Publié le 2024-02-29 10:22:00. Le nombre de diagnostics de cancer de l’utérus a augmenté de 12 % au Royaume-Uni au cours des dix dernières années, une hausse qui inquiète les spécialistes et souligne l’importance d’une détection précoce.
- Le cancer de l’utérus, ou cancer de l’endomètre, est le quatrième cancer le plus fréquent chez les femmes au Royaume-Uni.
- Des facteurs tels que l’obésité, le syndrome des ovaires polykystiques (SOPK) et l’hormonothérapie à base d’œstrogènes seuls peuvent augmenter le risque.
- Un nouveau test diagnostique moins invasif, basé sur une technologie similaire à celle utilisée pour les tests Covid, est désormais disponible.
L’association caritative The Eve Appeal alerte sur une augmentation significative des cas de cancer de l’utérus au Royaume-Uni. Au cours de la dernière décennie, le nombre de femmes diagnostiquées avec cette maladie a progressé de 12 %, un chiffre qui appelle à la vigilance et à une meilleure information.
Le cancer de l’endomètre, comme l’explique le Dr Sang, obstétricien-gynécologue au London Gynecology, se développe lorsque les cellules de la muqueuse utérine prolifèrent de manière anormale.
« Ce type de cancer survient le plus souvent dans la muqueuse utérine, connue sous le nom de cancer de l’endomètre. »
Dr Sang, obstétricien-gynécologue au London Gynecology
Ce développement incontrôlé est souvent lié à des déséquilibres hormonaux, notamment un excès d’œstrogènes non compensé par la progestérone, entraînant un épaississement excessif de l’endomètre.
Plusieurs facteurs peuvent contribuer à ces déséquilibres. L’obésité, le syndrome des ovaires polykystiques (SOPK) et l’utilisation d’une hormonothérapie de substitution contenant uniquement des œstrogènes sont particulièrement à risque. Des antécédents personnels ou familiaux de diabète ou de cancer de l’utérus ou colorectal peuvent également augmenter la probabilité de développer la maladie.

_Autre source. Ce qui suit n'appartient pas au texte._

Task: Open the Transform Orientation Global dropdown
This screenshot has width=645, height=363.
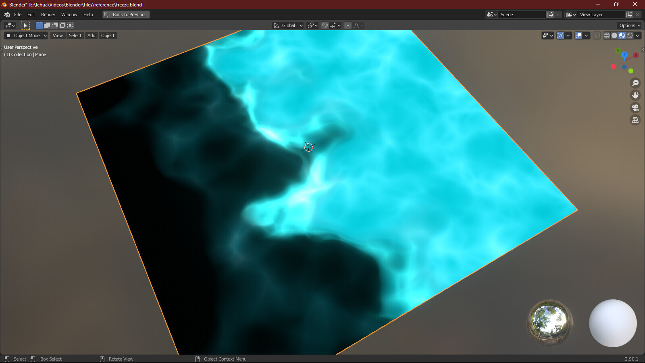Action: (x=287, y=25)
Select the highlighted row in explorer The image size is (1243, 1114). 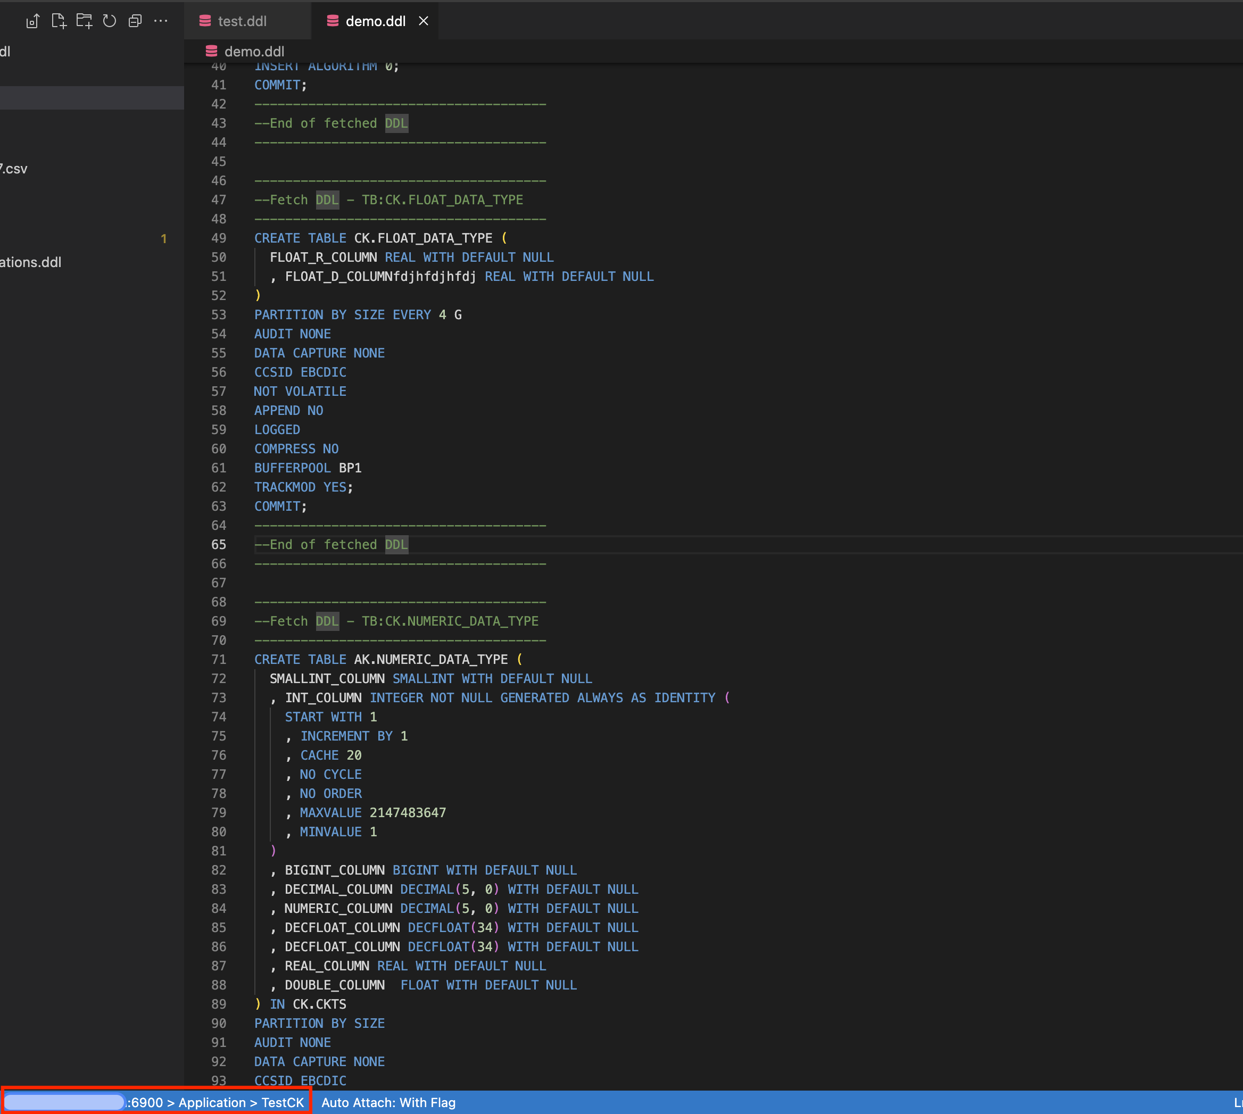coord(92,98)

Le principal signe d’alerte est un saignement vaginal anormal, qui peut se manifester de différentes manières : saignements inattendus, notamment après la ménopause ; saignements entre les règles ; menstruations plus longues ou plus abondantes que d’habitude ; ou encore des pertes vaginales anormales, en particulier pendant la ménopause, pouvant être striées de sang, roses ou brunes.
Selon Cancer Research, la majorité des femmes diagnostiquées avec un cancer de l’utérus sont ménopausées, avec une tranche d’âge la plus touchée entre 75 et 79 ans. Le risque de développer un cancer de l’endomètre au cours d’une vie est estimé à 1 sur 100, avec une incidence maximale entre 50 et 60 ans.
Heureusement, des avancées diagnostiques sont en cours. Un nouveau test, appelé Wid-Easy, offre une alternative moins invasive pour détecter le cancer de l’utérus. Il utilise une technologie similaire à celle des tests Covid, permettant d’analyser un simple prélèvement effectué à l’aide d’un tampon pour rechercher des modifications de l’ADN pouvant indiquer la présence de cellules cancéreuses.
Le traitement standard du cancer de l’utérus reste l’hystérectomie, c’est-à-dire l’ablation chirurgicale de l’utérus. Dans les cas précoces, une hystérectomie laparoscopique, réalisée par de petites incisions, permet une hospitalisation courte et une récupération rapide. Une radiothérapie complémentaire peut parfois être envisagée pour réduire le risque de récidive.
Les spécialistes insistent sur l’importance cruciale de la sensibilisation et du dépistage précoce pour améliorer les chances de guérison et la qualité de vie des patientes. Une détection rapide permet d’intervenir plus efficacement et d’optimiser les résultats du traitement.